REQUIREMENT: Your task is to repeat each record verbatim, exactly as it was written.

Stored items:

+--

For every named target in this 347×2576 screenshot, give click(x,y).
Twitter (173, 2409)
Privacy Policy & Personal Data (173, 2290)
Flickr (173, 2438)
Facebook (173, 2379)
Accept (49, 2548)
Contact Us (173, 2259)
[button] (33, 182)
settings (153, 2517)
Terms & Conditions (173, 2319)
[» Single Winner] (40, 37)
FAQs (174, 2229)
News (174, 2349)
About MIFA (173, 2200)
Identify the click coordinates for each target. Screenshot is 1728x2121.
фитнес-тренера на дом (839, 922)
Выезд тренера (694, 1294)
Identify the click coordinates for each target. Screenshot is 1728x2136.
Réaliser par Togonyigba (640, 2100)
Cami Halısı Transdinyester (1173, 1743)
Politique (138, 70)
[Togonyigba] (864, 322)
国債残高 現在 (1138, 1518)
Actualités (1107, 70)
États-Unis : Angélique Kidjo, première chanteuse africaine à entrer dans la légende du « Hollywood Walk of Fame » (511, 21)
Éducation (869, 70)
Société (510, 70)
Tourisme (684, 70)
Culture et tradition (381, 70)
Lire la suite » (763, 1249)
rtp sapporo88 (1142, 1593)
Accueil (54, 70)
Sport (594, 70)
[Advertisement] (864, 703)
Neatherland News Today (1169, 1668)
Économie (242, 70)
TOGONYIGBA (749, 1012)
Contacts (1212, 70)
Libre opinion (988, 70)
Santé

+--

OUTPUT OF THE EXERCISE:
For every named target in this 347×2576 screenshot, give click(x,y).
Twitter (173, 2409)
Privacy Policy & Personal Data (173, 2290)
Flickr (173, 2438)
Facebook (173, 2379)
Accept (49, 2548)
Contact Us (173, 2259)
[button] (33, 182)
settings (153, 2517)
Terms & Conditions (173, 2319)
[» Single Winner] (40, 37)
FAQs (174, 2229)
News (174, 2349)
About MIFA (173, 2200)
Identify the click coordinates for each target. Screenshot is 1728x2121.
фитнес-тренера на дом (839, 922)
Выезд тренера (694, 1294)
Identify the click coordinates for each target. Screenshot is 1728x2136.
Réaliser par Togonyigba (640, 2100)
Cami Halısı Transdinyester (1173, 1743)
Politique (138, 70)
[Togonyigba] (864, 322)
国債残高 現在 (1138, 1518)
Actualités (1107, 70)
États-Unis : Angélique Kidjo, première chanteuse africaine à entrer dans la légende du « Hollywood Walk of Fame » (511, 21)
Éducation (869, 70)
Société (510, 70)
Tourisme (684, 70)
Culture et tradition (381, 70)
Lire la suite » (763, 1249)
rtp sapporo88 (1142, 1593)
Accueil (54, 70)
Sport (594, 70)
[Advertisement] (864, 703)
Neatherland News Today (1169, 1668)
Économie (242, 70)
TOGONYIGBA (749, 1012)
Contacts (1212, 70)
Libre opinion (988, 70)
Santé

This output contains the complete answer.